══ DATASET RECORDS

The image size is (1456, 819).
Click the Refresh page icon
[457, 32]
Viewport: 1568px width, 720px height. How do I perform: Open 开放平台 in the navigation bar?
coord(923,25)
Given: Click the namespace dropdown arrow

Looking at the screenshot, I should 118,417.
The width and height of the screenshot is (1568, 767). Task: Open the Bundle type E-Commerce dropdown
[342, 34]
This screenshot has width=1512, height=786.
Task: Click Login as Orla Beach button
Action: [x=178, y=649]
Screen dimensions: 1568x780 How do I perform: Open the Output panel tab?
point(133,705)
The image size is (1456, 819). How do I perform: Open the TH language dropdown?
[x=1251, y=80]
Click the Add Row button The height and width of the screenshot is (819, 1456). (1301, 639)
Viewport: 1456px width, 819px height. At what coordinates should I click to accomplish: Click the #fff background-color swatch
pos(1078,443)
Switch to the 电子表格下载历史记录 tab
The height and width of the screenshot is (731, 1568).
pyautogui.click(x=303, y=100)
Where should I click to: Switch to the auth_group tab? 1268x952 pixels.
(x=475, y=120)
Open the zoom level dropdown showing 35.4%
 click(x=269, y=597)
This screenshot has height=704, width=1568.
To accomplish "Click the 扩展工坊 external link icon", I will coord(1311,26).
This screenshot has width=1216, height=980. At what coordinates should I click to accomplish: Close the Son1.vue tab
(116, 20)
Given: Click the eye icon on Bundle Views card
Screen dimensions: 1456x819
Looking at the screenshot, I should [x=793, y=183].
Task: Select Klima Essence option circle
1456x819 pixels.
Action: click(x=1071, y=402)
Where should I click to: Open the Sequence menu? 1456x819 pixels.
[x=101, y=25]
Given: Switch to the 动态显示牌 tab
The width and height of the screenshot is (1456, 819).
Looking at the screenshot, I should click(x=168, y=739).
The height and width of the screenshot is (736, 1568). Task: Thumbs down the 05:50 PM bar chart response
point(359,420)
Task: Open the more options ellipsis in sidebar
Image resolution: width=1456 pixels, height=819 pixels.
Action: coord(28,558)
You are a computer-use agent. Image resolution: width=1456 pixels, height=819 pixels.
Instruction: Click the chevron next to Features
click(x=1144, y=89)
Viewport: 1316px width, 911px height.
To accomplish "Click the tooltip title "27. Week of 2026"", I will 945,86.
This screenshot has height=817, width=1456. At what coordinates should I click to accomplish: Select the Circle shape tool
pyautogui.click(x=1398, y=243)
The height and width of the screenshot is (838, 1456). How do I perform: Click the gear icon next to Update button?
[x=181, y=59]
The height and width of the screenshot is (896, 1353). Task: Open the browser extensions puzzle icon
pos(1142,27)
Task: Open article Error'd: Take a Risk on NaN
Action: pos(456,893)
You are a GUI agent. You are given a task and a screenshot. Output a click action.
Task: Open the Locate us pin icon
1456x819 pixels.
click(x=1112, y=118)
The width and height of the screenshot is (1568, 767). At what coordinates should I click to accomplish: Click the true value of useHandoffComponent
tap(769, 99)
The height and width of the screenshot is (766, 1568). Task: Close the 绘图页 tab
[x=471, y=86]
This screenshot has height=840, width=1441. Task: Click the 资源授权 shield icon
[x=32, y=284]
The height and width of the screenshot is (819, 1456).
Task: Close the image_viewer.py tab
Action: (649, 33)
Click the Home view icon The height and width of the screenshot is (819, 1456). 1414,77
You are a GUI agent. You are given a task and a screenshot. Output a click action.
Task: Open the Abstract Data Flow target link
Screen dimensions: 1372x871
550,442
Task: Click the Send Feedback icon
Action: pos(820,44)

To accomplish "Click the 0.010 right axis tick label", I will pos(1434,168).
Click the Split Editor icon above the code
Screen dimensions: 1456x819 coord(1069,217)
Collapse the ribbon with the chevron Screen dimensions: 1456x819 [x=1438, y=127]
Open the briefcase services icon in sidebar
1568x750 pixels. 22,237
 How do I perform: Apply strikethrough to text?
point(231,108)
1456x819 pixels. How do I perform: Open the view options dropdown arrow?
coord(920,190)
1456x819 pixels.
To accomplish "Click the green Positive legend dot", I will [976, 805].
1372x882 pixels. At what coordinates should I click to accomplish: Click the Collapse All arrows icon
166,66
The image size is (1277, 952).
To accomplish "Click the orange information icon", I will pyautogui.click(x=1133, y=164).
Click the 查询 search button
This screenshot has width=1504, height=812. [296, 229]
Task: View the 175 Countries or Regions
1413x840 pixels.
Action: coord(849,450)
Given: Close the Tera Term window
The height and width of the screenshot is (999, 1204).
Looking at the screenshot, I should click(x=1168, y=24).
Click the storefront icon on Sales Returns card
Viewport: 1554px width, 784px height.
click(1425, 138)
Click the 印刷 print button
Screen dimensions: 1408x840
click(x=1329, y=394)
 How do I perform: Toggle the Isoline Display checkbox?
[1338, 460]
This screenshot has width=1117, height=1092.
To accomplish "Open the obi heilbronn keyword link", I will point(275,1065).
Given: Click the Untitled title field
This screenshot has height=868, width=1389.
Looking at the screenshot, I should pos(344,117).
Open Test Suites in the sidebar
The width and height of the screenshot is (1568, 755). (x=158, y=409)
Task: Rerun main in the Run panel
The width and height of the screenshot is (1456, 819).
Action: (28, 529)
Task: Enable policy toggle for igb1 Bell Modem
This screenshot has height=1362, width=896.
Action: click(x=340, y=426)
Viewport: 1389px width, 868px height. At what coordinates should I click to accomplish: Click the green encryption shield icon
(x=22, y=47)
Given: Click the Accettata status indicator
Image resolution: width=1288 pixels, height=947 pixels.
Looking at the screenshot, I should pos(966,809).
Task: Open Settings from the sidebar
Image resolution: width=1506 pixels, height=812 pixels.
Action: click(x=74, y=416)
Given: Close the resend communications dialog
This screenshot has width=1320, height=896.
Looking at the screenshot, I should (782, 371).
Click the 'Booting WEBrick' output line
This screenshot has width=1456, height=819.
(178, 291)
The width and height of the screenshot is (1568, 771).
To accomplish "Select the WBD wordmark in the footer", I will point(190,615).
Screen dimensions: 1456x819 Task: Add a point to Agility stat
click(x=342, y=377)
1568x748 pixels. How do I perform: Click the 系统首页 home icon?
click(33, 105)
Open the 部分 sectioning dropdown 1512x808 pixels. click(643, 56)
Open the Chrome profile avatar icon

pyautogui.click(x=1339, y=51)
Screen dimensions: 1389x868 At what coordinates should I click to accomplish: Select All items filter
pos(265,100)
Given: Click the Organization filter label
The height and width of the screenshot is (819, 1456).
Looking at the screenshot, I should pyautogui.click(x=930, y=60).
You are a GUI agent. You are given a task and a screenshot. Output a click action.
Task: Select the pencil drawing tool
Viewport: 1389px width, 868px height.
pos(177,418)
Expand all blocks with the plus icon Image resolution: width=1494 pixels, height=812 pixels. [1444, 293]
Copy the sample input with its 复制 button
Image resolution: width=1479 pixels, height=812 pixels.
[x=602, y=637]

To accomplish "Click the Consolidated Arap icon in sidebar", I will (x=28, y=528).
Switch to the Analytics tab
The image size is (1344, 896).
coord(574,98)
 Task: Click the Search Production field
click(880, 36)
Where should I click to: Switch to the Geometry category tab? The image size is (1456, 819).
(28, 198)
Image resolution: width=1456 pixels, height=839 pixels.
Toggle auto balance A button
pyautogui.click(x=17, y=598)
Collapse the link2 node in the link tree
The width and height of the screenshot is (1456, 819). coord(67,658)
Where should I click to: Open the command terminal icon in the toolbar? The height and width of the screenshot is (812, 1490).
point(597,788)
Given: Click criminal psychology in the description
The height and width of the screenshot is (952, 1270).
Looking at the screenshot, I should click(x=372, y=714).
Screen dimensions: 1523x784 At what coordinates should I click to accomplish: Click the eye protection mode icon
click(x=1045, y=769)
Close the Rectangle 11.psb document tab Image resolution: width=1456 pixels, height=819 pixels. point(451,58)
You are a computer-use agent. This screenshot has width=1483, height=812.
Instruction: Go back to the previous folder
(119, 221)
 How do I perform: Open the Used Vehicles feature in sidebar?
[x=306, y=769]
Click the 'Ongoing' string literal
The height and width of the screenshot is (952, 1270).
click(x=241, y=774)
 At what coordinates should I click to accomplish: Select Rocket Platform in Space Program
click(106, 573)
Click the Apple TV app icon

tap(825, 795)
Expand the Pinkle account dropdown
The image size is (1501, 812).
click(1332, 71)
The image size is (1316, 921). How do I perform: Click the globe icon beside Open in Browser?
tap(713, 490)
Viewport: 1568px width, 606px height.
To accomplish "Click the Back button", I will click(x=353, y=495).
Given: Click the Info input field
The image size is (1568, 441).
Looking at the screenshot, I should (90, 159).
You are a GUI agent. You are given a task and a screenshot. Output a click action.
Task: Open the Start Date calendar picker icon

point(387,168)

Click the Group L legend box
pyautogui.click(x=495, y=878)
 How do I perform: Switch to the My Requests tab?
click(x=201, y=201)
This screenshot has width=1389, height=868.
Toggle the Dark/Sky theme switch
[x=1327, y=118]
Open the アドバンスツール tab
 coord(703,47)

════

Starting at the line that contains "Task: Open the Start", write out every line to the end of the entries, exactly as given.

Task: Open the Start Date calendar picker icon

point(387,168)

Click the Group L legend box
pyautogui.click(x=495, y=878)
 How do I perform: Switch to the My Requests tab?
click(x=201, y=201)
This screenshot has width=1389, height=868.
Toggle the Dark/Sky theme switch
[x=1327, y=118]
Open the アドバンスツール tab
 coord(703,47)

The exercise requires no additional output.